## DATA FOR ANALYSIS
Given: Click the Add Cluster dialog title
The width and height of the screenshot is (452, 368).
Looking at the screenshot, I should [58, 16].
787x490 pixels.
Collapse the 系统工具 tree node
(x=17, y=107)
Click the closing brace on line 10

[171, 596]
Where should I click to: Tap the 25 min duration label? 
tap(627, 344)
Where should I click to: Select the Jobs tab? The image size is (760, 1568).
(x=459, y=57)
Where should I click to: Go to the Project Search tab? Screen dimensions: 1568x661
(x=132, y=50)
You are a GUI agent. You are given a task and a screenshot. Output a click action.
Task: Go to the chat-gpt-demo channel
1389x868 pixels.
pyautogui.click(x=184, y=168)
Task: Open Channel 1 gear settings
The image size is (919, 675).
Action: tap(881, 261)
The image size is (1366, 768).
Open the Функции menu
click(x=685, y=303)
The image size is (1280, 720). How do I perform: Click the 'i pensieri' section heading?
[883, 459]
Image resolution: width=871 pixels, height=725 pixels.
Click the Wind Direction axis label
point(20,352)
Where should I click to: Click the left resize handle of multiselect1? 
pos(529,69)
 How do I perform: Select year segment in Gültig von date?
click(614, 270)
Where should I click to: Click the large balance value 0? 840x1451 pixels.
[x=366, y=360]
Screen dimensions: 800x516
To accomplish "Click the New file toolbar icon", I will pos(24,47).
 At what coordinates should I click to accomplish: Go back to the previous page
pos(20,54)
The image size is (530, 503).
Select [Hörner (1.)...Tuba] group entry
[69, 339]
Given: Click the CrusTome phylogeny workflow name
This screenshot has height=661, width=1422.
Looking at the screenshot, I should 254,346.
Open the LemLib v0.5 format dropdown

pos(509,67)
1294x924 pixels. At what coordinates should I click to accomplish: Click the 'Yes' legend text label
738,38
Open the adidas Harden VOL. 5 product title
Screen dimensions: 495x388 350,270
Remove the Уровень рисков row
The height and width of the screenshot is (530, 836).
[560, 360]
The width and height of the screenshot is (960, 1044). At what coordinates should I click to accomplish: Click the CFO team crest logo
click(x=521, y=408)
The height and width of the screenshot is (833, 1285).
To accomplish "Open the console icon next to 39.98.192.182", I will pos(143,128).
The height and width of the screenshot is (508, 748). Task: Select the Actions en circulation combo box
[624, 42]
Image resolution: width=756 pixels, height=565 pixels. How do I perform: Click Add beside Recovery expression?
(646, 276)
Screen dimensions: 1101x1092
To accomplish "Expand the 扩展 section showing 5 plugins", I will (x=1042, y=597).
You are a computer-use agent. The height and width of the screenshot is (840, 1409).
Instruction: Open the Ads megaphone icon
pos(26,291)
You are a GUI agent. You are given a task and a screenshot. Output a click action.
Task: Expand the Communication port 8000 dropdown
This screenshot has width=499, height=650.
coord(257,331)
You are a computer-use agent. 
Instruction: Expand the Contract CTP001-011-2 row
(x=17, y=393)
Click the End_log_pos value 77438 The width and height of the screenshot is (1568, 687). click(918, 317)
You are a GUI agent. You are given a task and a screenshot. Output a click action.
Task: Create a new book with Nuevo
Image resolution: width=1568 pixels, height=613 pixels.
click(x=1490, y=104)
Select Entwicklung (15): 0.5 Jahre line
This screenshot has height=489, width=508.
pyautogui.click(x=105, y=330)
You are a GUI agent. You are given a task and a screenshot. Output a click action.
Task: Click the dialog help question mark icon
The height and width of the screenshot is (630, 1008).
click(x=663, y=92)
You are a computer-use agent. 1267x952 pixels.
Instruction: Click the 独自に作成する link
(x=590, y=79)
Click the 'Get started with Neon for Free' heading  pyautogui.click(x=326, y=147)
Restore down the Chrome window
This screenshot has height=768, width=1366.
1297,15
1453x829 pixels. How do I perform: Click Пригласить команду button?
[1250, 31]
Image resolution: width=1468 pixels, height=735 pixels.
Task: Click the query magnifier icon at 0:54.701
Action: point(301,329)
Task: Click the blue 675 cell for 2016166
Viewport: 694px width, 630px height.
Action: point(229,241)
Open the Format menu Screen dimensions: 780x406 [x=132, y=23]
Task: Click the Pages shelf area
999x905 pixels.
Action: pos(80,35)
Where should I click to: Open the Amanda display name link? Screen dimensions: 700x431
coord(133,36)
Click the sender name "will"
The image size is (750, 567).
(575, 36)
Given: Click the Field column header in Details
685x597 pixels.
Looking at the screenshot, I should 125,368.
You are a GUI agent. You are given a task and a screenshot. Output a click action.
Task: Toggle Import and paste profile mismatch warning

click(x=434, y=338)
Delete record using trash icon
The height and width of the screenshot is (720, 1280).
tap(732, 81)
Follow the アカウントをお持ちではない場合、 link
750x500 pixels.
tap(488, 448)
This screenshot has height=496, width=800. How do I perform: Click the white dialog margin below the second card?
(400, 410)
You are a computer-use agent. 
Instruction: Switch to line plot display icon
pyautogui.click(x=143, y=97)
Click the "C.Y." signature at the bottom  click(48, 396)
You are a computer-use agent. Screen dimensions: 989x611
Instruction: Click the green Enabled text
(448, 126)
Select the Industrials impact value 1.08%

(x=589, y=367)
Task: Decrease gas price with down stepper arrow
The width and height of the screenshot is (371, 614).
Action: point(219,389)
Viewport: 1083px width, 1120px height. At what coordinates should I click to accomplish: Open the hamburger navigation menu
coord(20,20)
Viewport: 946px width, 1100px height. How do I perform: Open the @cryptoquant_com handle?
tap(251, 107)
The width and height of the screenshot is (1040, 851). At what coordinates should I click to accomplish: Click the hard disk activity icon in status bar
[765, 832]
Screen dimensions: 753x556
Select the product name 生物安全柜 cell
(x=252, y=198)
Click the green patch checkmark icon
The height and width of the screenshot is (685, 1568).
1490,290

## PROMPT
Copy out the whole listing above, leaving each line exactly as it stands.

## TASK ANSWER
Given: Click the Add Cluster dialog title
The width and height of the screenshot is (452, 368).
Looking at the screenshot, I should [58, 16].
787x490 pixels.
Collapse the 系统工具 tree node
(x=17, y=107)
Click the closing brace on line 10

[171, 596]
Where should I click to: Tap the 25 min duration label? 
tap(627, 344)
Where should I click to: Select the Jobs tab? The image size is (760, 1568).
(x=459, y=57)
Where should I click to: Go to the Project Search tab? Screen dimensions: 1568x661
(x=132, y=50)
You are a GUI agent. You are given a task and a screenshot. Output a click action.
Task: Go to the chat-gpt-demo channel
1389x868 pixels.
pyautogui.click(x=184, y=168)
Task: Open Channel 1 gear settings
The image size is (919, 675).
Action: tap(881, 261)
The image size is (1366, 768).
Open the Функции menu
click(x=685, y=303)
The image size is (1280, 720). How do I perform: Click the 'i pensieri' section heading?
[883, 459]
Image resolution: width=871 pixels, height=725 pixels.
Click the Wind Direction axis label
point(20,352)
Where should I click to: Click the left resize handle of multiselect1? 
pos(529,69)
 How do I perform: Select year segment in Gültig von date?
click(614, 270)
Where should I click to: Click the large balance value 0? 840x1451 pixels.
[x=366, y=360]
Screen dimensions: 800x516
To accomplish "Click the New file toolbar icon", I will pos(24,47).
 At what coordinates should I click to accomplish: Go back to the previous page
pos(20,54)
The image size is (530, 503).
Select [Hörner (1.)...Tuba] group entry
[69, 339]
Given: Click the CrusTome phylogeny workflow name
This screenshot has height=661, width=1422.
Looking at the screenshot, I should 254,346.
Open the LemLib v0.5 format dropdown

pos(509,67)
1294x924 pixels. At what coordinates should I click to accomplish: Click the 'Yes' legend text label
738,38
Open the adidas Harden VOL. 5 product title
Screen dimensions: 495x388 350,270
Remove the Уровень рисков row
The height and width of the screenshot is (530, 836).
[560, 360]
The width and height of the screenshot is (960, 1044). At what coordinates should I click to accomplish: Click the CFO team crest logo
click(x=521, y=408)
The height and width of the screenshot is (833, 1285).
To accomplish "Open the console icon next to 39.98.192.182", I will pos(143,128).
The height and width of the screenshot is (508, 748). Task: Select the Actions en circulation combo box
[624, 42]
Image resolution: width=756 pixels, height=565 pixels. How do I perform: Click Add beside Recovery expression?
(646, 276)
Screen dimensions: 1101x1092
To accomplish "Expand the 扩展 section showing 5 plugins", I will (x=1042, y=597).
You are a computer-use agent. The height and width of the screenshot is (840, 1409).
Instruction: Open the Ads megaphone icon
pos(26,291)
You are a GUI agent. You are given a task and a screenshot. Output a click action.
Task: Expand the Communication port 8000 dropdown
This screenshot has width=499, height=650.
coord(257,331)
You are a computer-use agent. 
Instruction: Expand the Contract CTP001-011-2 row
(x=17, y=393)
Click the End_log_pos value 77438 The width and height of the screenshot is (1568, 687). click(918, 317)
You are a GUI agent. You are given a task and a screenshot. Output a click action.
Task: Create a new book with Nuevo
Image resolution: width=1568 pixels, height=613 pixels.
click(x=1490, y=104)
Select Entwicklung (15): 0.5 Jahre line
This screenshot has height=489, width=508.
pyautogui.click(x=105, y=330)
You are a GUI agent. You are given a task and a screenshot. Output a click action.
Task: Click the dialog help question mark icon
The height and width of the screenshot is (630, 1008).
click(x=663, y=92)
You are a computer-use agent. 1267x952 pixels.
Instruction: Click the 独自に作成する link
(x=590, y=79)
Click the 'Get started with Neon for Free' heading  pyautogui.click(x=326, y=147)
Restore down the Chrome window
This screenshot has height=768, width=1366.
1297,15
1453x829 pixels. How do I perform: Click Пригласить команду button?
[1250, 31]
Image resolution: width=1468 pixels, height=735 pixels.
Task: Click the query magnifier icon at 0:54.701
Action: point(301,329)
Task: Click the blue 675 cell for 2016166
Viewport: 694px width, 630px height.
Action: point(229,241)
Open the Format menu Screen dimensions: 780x406 [x=132, y=23]
Task: Click the Pages shelf area
999x905 pixels.
Action: pos(80,35)
Where should I click to: Open the Amanda display name link? Screen dimensions: 700x431
coord(133,36)
Click the sender name "will"
The image size is (750, 567).
(575, 36)
Given: Click the Field column header in Details
685x597 pixels.
Looking at the screenshot, I should 125,368.
You are a GUI agent. You are given a task and a screenshot. Output a click action.
Task: Toggle Import and paste profile mismatch warning

click(x=434, y=338)
Delete record using trash icon
The height and width of the screenshot is (720, 1280).
tap(732, 81)
Follow the アカウントをお持ちではない場合、 link
750x500 pixels.
tap(488, 448)
This screenshot has height=496, width=800. How do I perform: Click the white dialog margin below the second card?
(400, 410)
You are a computer-use agent. 
Instruction: Switch to line plot display icon
pyautogui.click(x=143, y=97)
Click the "C.Y." signature at the bottom  click(48, 396)
You are a computer-use agent. Screen dimensions: 989x611
Instruction: Click the green Enabled text
(448, 126)
Select the Industrials impact value 1.08%

(x=589, y=367)
Task: Decrease gas price with down stepper arrow
The width and height of the screenshot is (371, 614).
Action: point(219,389)
Viewport: 1083px width, 1120px height. At what coordinates should I click to accomplish: Open the hamburger navigation menu
coord(20,20)
Viewport: 946px width, 1100px height. How do I perform: Open the @cryptoquant_com handle?
tap(251, 107)
The width and height of the screenshot is (1040, 851). At what coordinates should I click to accomplish: Click the hard disk activity icon in status bar
[765, 832]
Screen dimensions: 753x556
Select the product name 生物安全柜 cell
(x=252, y=198)
Click the green patch checkmark icon
The height and width of the screenshot is (685, 1568).
1490,290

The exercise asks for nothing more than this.